The F-35 is arguably the most lethal fighter jet with unique capabilities like radar evading stealth technology, enhanced weapons capacity and supersonic speed. In addition, it possesses a one-of-a-kind ability to collect, analyze and share data with advanced, integrated sensors for an all-pervasive defense mechanism. Data collected by F-35 sensors could be immediately shared with commanders at sea, in the air or on the ground, making it a formidable force multiplier while enhancing coordinated operations.
The ICP acts as the brain of F-35 and enables it to process data for communications, sensors, electronic warfare, guidance and control, cockpit and helmet displays. It helps to integrate all other electronic systems previously managed by separate mission and weapons computers and dedicated signal processors. Furthermore, ICP provides the pilot with 360-degree situational awareness of threats and accordingly prioritize and recommend measures to negate them.
The Harris-built ICP is expected to be available in aircrafts that will begin deliveries in 2023. The next-generation ICP is likely to be 75% cheaper with 25x computing power to support planned capability enhancements. Moreover, continued R&D efforts have enabled Harris to promise greater software stability, higher reliability and increased diagnostics resulting in lower sustainment costs for the ICP. This, in turn, is likely to pave the way for system scalability in the long run as open systems emerge as the future of avionics.

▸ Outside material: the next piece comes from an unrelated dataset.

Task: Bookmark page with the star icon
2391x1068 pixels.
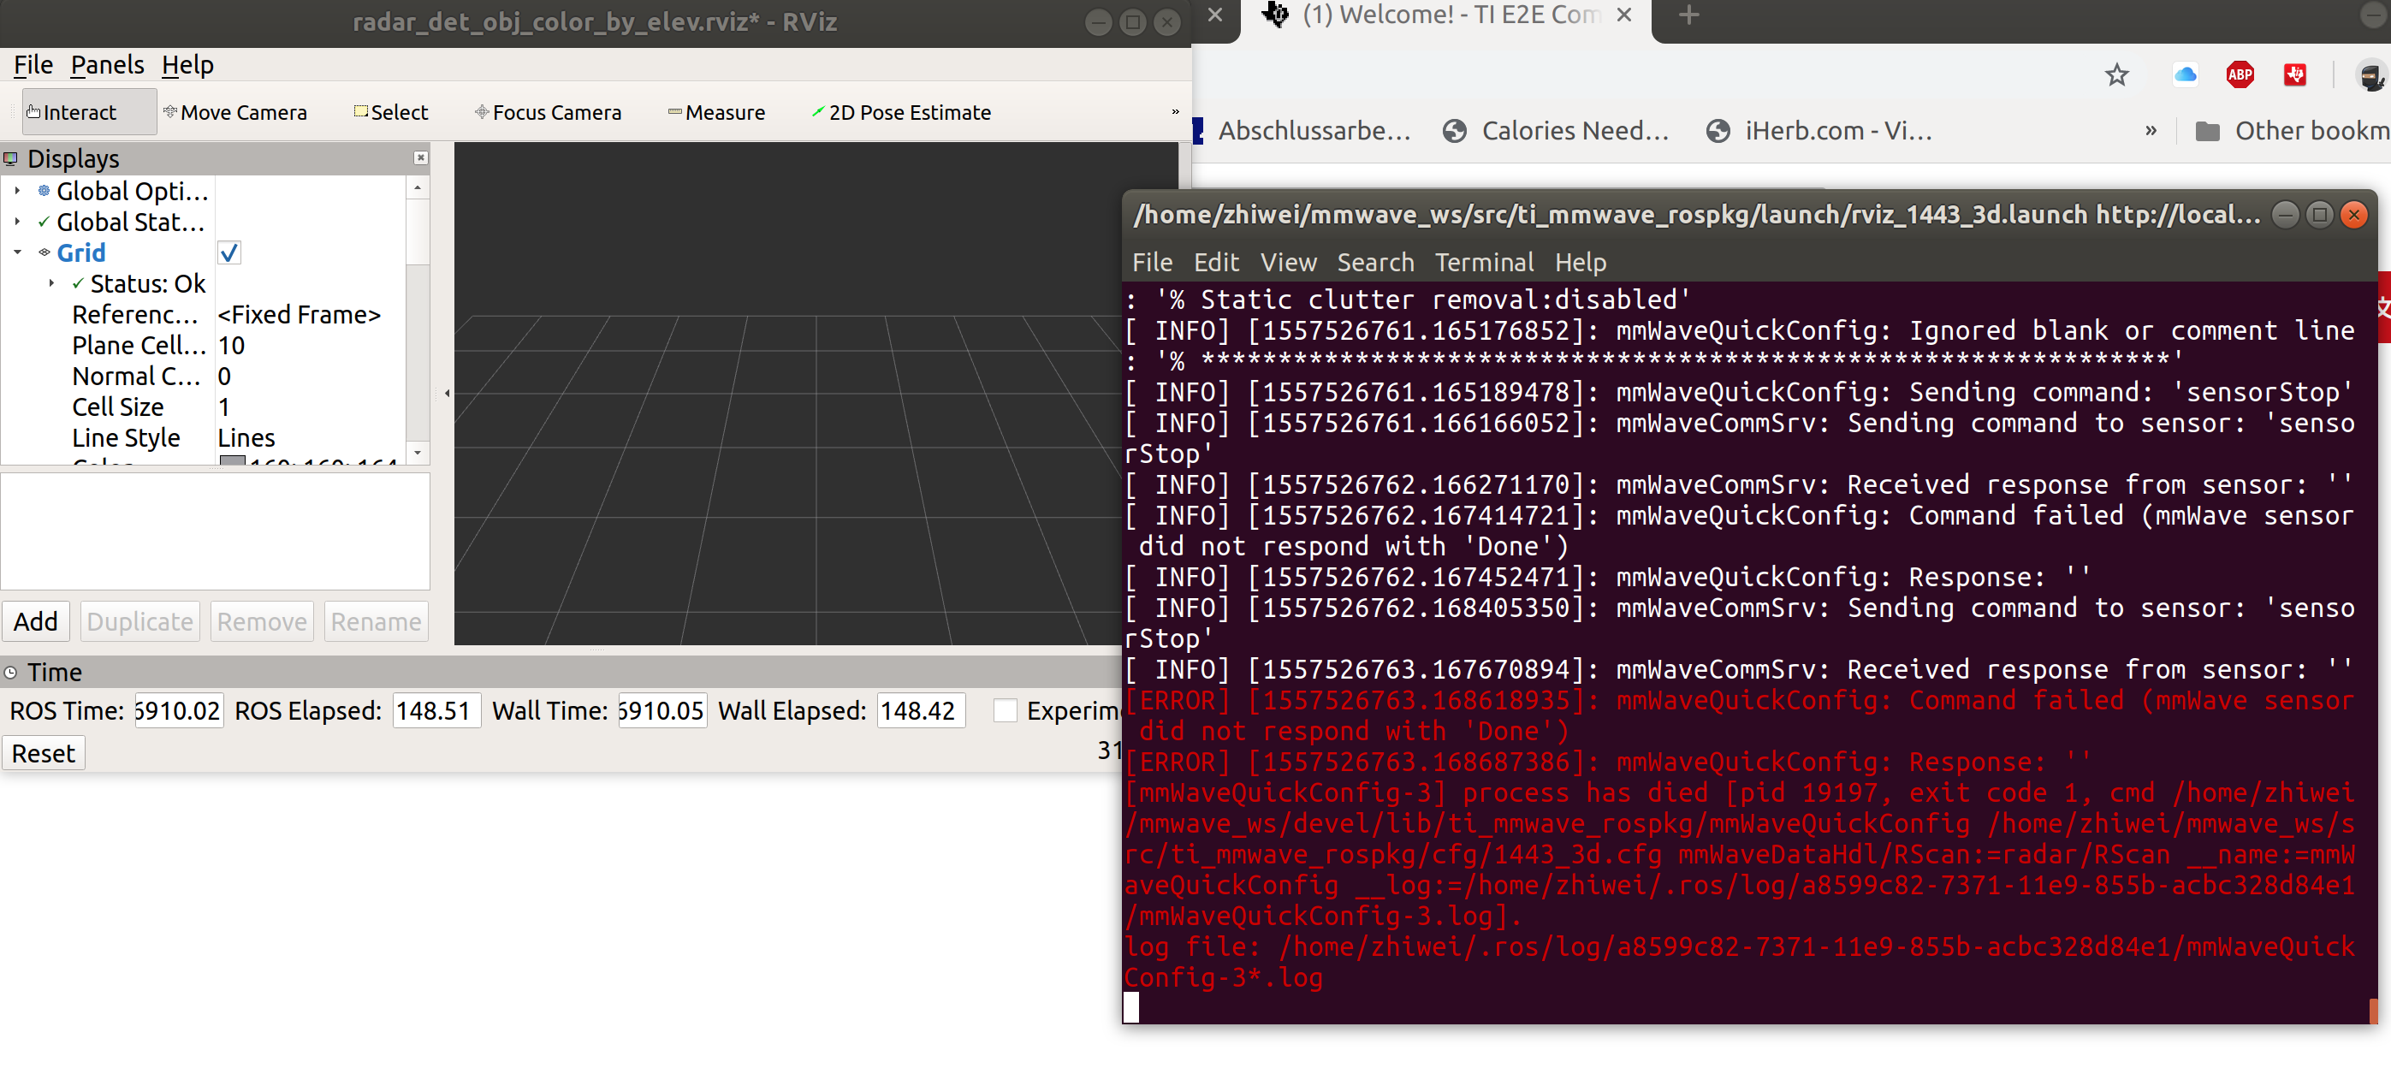Action: click(2116, 75)
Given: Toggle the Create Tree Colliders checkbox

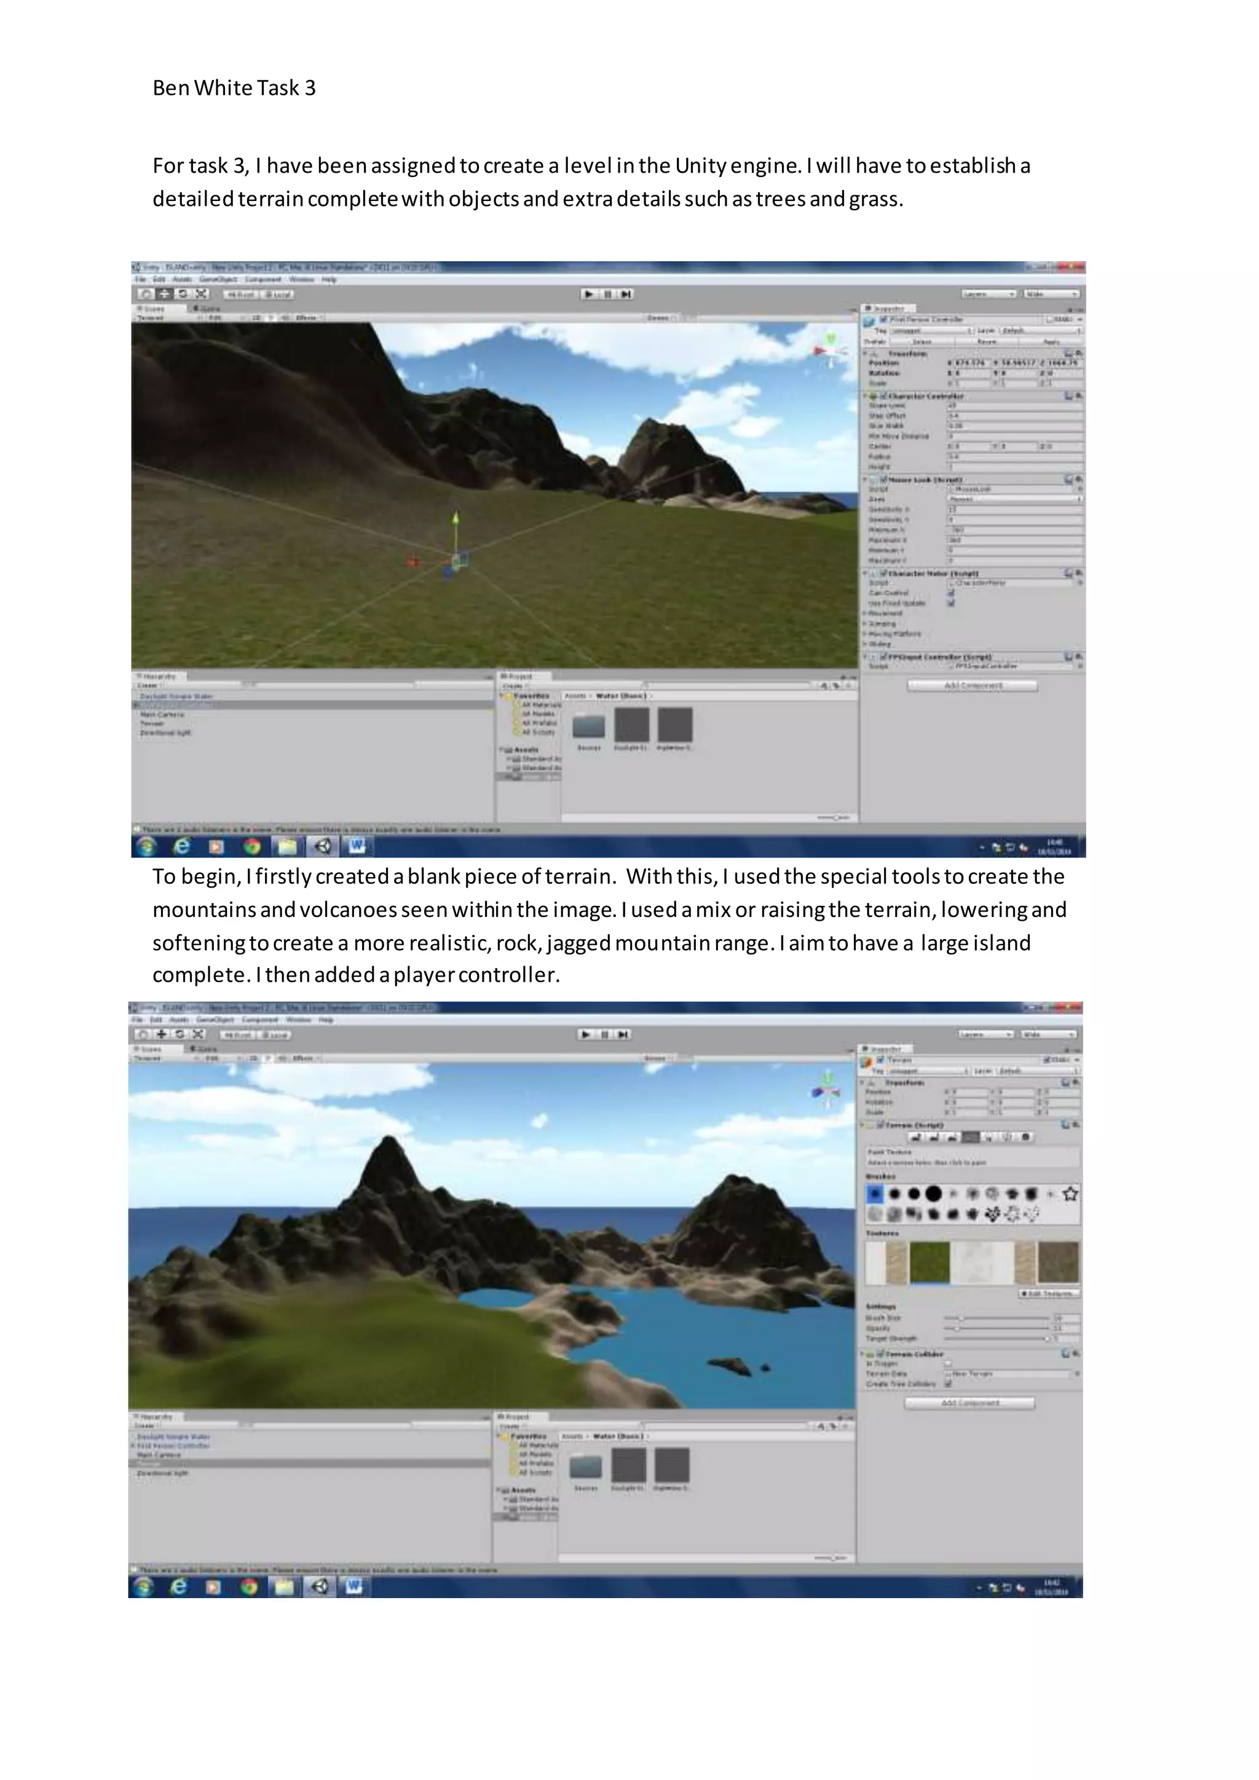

Such coveted contract wins are expected to generate a steady revenue stream for the company and augment its position in the market. Harris has also offered a bullish guidance for fiscal 2019 owing to healthy growth dynamics and benefits from the new tax law. It expects revenues in the range of $6.53-$6.65 billion, up 6-8% from fiscal 2018. EPS from continuing operations is expected between $7.65 and $7.85.
Despite the positives, Harris has underperformed the industry in the past year with an average return of 26.9% compared with 29.6% gain for the latter. Whether the latest contract win can improve the stock performance in the future remains to be seen.

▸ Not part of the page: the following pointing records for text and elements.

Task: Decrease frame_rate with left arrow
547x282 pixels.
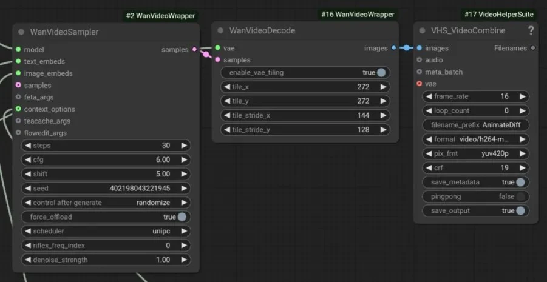Action: tap(429, 96)
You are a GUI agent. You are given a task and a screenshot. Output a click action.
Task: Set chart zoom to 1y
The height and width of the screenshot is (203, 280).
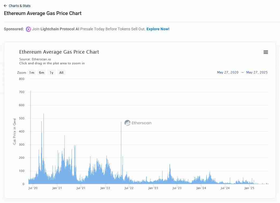[51, 73]
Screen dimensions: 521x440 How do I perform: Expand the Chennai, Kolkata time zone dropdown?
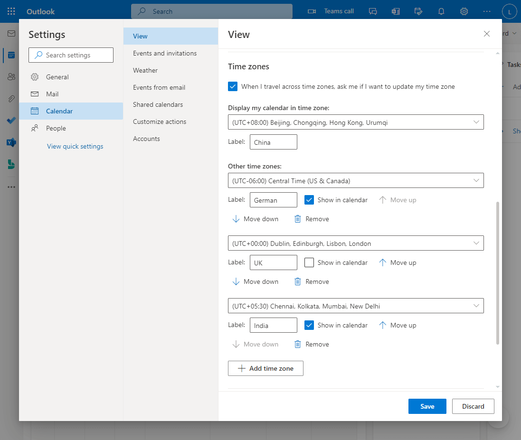coord(356,306)
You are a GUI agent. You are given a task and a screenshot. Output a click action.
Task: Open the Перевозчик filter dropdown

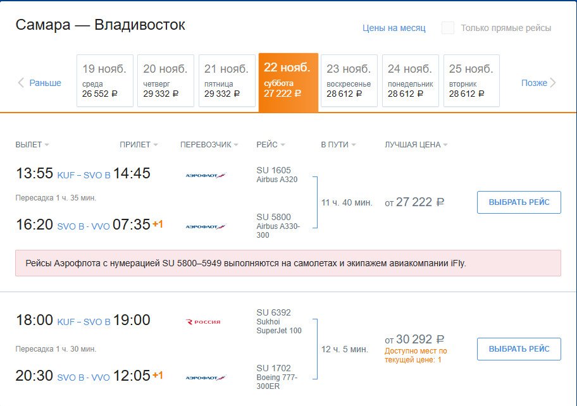[x=209, y=145]
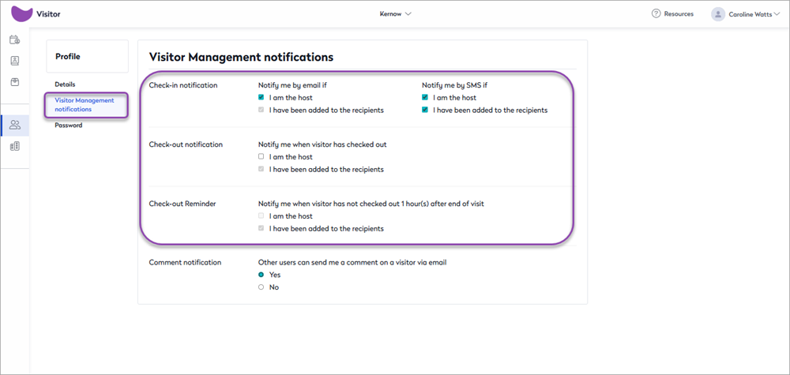Open the package deliveries sidebar icon
The image size is (790, 375).
pos(14,82)
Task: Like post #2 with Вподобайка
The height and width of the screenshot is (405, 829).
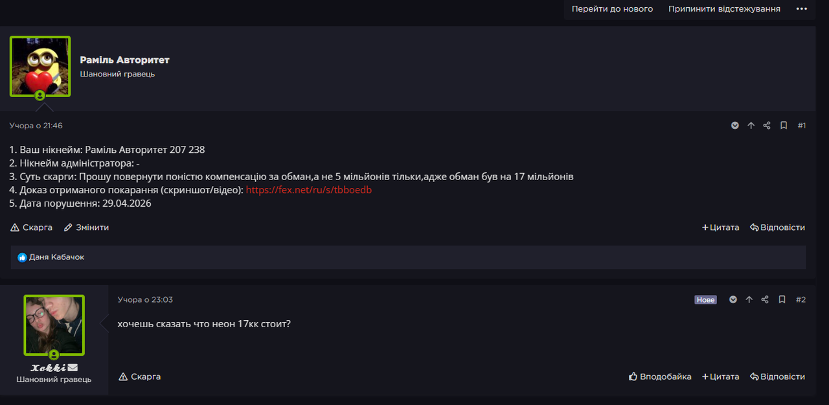Action: [x=660, y=376]
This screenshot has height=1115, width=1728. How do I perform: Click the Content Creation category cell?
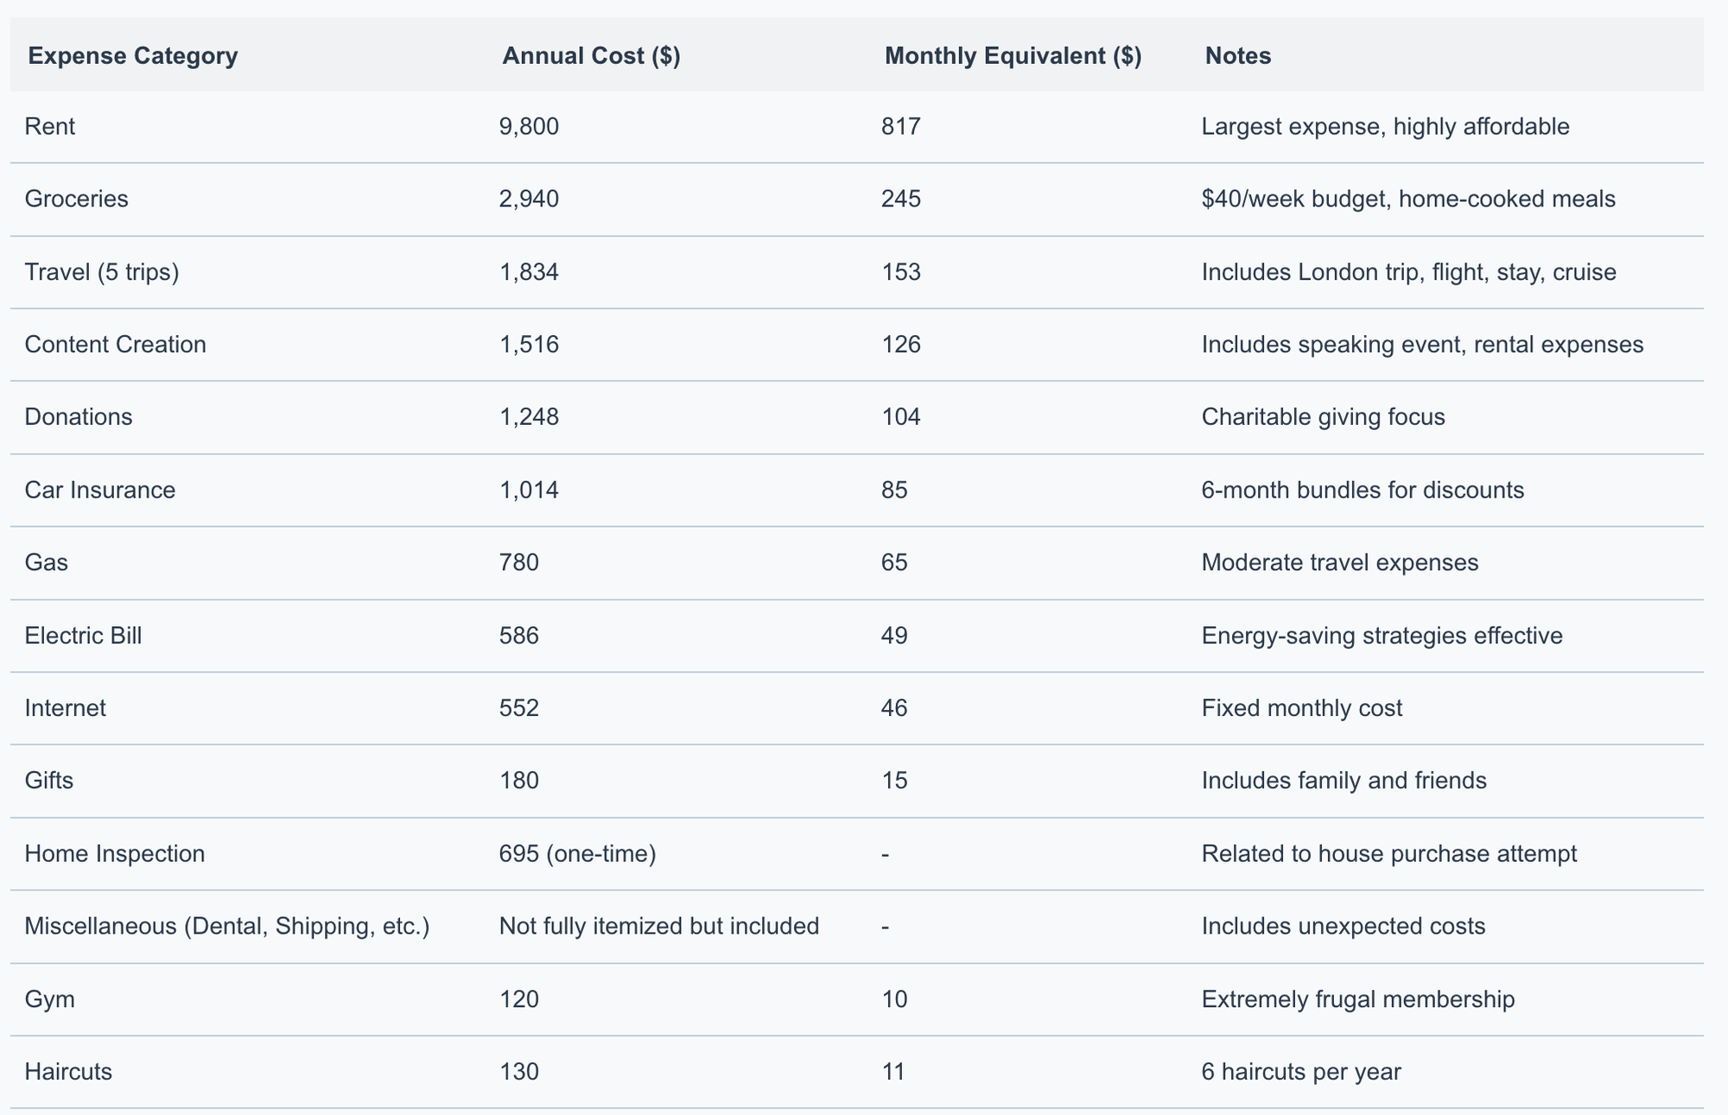(116, 345)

Harris currently has a Zacks Rank #3 (Hold). Some better-ranked stocks in the industry are Juniper Networks, Inc. (JNPR - Free Report) and QUALCOMM Incorporated (QCOM - Free Report) , both carrying a Zacks Rank #2 (Buy). You can see the complete list of today’s Zacks #1 Rank (Strong Buy) stocks here.
Juniper has a long-term earnings growth expectation of 5.7%. It delivered an average positive earnings surprise of 4.9% in the trailing four quarters.
Qualcomm has a long-term earnings growth expectation of 10.9%. It delivered an average positive earnings surprise of 19.8% in the trailing four quarters.